Danielle Smith launches charm offensive in the Alberta United Conservative Party leadership race
CBC
This column is an opinion from Graham Thomson, an award-winning journalist who has covered Alberta politics for more than 30 years. For more information about CBC's Opinion section, please see the FAQ.
After weeks of heated rhetoric in the United Conservative Party leadership race, the perceived front runner, Danielle Smith, is trying to cool things down in Alberta.
Smith is employing a charm offensive specifically geared toward winning the party's complicated preferential balloting system.
It's a strategy based on math and human nature as well as lessons learned from previous leadership races.
Smith is not so much attempting to poach supporters from the other camps as she is trying to plant seeds in their minds, hoping they bear fruit later.
On Thursday, she issued a statement calling for party unity and posted a video segment where she praised each of her competitors, including her nemesis in the race, former finance minister Travis Toews.
"People look at him as a person of integrity," said Smith, who not so long ago accused Toews of using "smear" tactics against her.

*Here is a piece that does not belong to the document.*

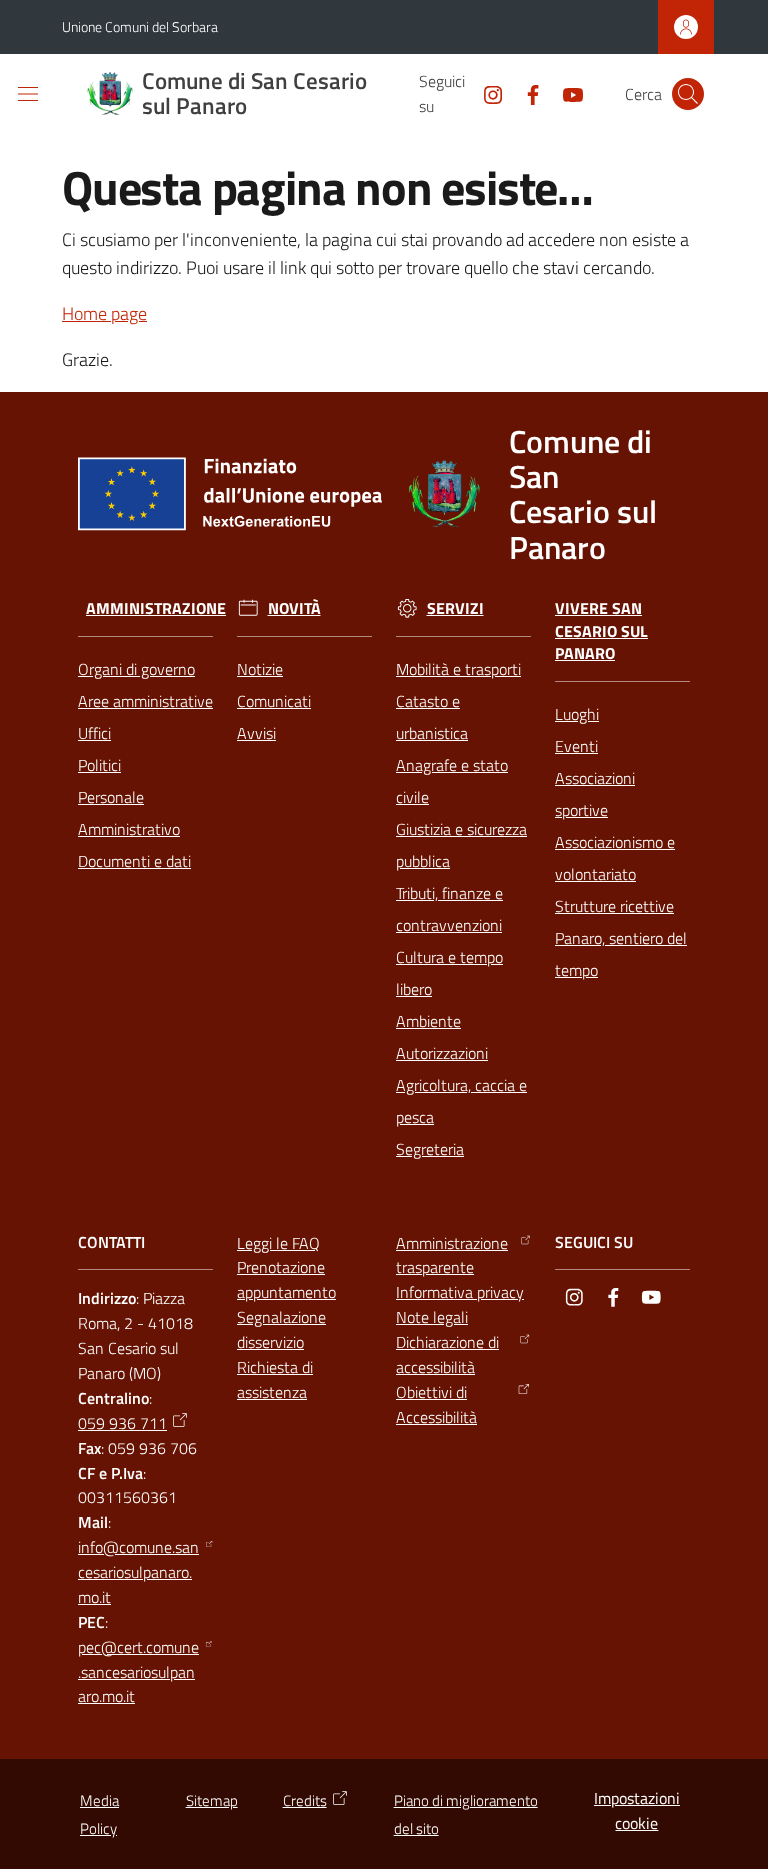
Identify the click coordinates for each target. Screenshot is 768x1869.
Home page (104, 313)
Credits (305, 1800)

"He's given some good thought as to how we could have an Alberta Provincial Police and an Albertan pension plan and I would look forward to working with him on implementing those."
She applauded Brian Jean's plan to reduce the price of gasoline, pronounced Rebecca Schulz a "young talent," supported Rajan Sawhney's call for a public inquiry into the COVID-19 response, described Leela Aheer as "lovely," and called Todd Loewen "one of my favourite people."
Smith sounded very much like a premier-in-waiting announcing her picks for a new cabinet.
(Smith even said nice things about former Liberal leader Raj Sherman, indicating her video was recorded before Sherman was denied permission to enter the race last month).
Smith is doing all of this because she wants to be seen, of course, as a party unifier but also, more strategically, because of the vagaries of the UCP's preferential balloting system.
On the ballot, party members rank the candidates numerically by preference.
The ballots will be counted on Oct. 6. If one candidate wins a majority on the first count, the race is over. However, with seven people in the race, a first-ballot victory is unlikely.